Two months ago, Dave Wendel saw five bull elk over several days on Beacon Hill, which is just north of Longview. “Every one of them had the hoof rot,” Wendel said.
Several other Cowlitz County residents shared similar stories of limping elk.
Elk with hoof rot typically have misshapen hooves which sometimes grow long and curved until they break off. Because it hurts the animals to walk, affected elk have trouble foraging. “A 4-year-old cow will be 100-150 pounds underweight,” Sullivan said.
One theory is that they band together because they can’t keep up with healthy animals.
According to WDFW workers, hoof rot can affect any of an elk’s legs, and doesn’t appear to be more common in bulls or cows. Young and old elk have the condition. It hasn’t been observed in other parts of Washington – or in Oregon.
Dozens of types of hoof diseases with different causes afflict animals, Jonker said. “None of the hoof rot we’ve seen (in elk) matches what we seen in domestic and wild animals,” she said.
“We don’t understand why it is or what it is and we want to get a better handle on it,” Jonker said.

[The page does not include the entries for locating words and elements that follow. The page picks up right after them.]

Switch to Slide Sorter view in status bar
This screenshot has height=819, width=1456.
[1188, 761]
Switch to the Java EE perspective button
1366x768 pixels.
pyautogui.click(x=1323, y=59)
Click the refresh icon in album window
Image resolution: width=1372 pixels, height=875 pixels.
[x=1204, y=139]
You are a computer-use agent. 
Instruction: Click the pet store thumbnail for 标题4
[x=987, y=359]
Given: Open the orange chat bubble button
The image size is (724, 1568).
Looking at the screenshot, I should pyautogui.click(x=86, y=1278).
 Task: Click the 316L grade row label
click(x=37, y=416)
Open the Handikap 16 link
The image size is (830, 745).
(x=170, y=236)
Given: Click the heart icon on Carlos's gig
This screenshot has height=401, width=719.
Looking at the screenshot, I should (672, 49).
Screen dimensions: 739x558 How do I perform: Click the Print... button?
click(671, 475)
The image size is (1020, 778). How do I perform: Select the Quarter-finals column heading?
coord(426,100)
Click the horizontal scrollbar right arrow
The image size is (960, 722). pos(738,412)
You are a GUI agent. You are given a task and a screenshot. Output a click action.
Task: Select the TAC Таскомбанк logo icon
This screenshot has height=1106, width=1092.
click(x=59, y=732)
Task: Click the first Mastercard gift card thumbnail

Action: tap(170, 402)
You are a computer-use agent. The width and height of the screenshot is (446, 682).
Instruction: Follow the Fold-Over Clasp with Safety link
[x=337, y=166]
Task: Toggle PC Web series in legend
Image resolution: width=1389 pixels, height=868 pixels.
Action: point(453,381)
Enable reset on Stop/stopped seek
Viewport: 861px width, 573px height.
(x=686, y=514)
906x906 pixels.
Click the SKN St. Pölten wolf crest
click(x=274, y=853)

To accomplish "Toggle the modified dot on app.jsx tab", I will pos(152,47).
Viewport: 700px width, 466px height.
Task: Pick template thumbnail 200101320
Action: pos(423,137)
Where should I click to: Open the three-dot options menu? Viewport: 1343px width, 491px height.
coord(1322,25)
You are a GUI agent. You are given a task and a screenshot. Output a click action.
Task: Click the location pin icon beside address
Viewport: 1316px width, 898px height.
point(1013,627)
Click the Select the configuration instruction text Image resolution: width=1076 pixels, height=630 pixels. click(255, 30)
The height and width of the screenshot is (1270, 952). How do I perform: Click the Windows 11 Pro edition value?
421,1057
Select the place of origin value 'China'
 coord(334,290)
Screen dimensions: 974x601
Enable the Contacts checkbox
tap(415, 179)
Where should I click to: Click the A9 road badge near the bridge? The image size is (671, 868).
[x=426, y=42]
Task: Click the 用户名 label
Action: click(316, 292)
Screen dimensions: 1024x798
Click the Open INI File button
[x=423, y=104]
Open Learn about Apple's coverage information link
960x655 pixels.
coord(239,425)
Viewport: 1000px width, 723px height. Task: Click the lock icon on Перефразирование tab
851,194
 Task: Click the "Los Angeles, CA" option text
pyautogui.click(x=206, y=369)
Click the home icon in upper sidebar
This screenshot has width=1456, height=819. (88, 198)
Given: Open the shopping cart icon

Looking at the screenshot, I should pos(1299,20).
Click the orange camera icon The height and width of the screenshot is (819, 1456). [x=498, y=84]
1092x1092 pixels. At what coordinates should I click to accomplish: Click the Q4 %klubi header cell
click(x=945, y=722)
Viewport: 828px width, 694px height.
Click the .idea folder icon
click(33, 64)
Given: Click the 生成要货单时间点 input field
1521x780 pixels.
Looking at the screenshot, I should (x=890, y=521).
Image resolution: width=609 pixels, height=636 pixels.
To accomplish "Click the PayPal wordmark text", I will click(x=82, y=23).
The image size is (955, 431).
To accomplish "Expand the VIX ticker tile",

So far, the agency’s most extensive research on hoof rot occurred three years ago, when biologists shot eight elk in the Castle Rock, Vader and Pe Ell areas and collected tissue samples. Five of the animals had misshapen hooves and the others appeared healthy. The ailing elk in that study had deficiencies of selenium and copper, though Jonker said biologists believe a combination of factors result in hoof rot.
Several hunters wondered if herbicides used in tree farms is causing hoof rot. However, the condition first appeared at lower elevations before spreading into higher tree growing areas.
Several hunters asked if hoof rot affects an elk’s meat.
“We ask you to use your best judgment,” Jonker replied. “Your nose is probably the best test.”
Vik brought a photo of a hoof rot elk’s spoiled leg meat from last season. He suggested WDFW replace an elk tag if a hunter gets an animal that turns out to have bad meat.
Cothren said more data is needed and urged hunters to contact their state legislators so there’s adequate funding for research.
Jonker said the WDFW is stepping up research on hoof rot in conjunction with researchers at Washington State University.
However, even if a cause is pinpointed, “it will be hard to treat them in the wild,” she said.
Cothren and several other hunters suggested that WDFW reduce the number of elk permits as the herd dwindles from hoof rot. East of Interstate 5, at least, the agency has increased permits in recent years in an effort to reduce the Mount St. Helens herd size by 25 percent.
“We take it very seriously in Wahkiakum County,” Cothren said. “I’m not going to let this thing go.”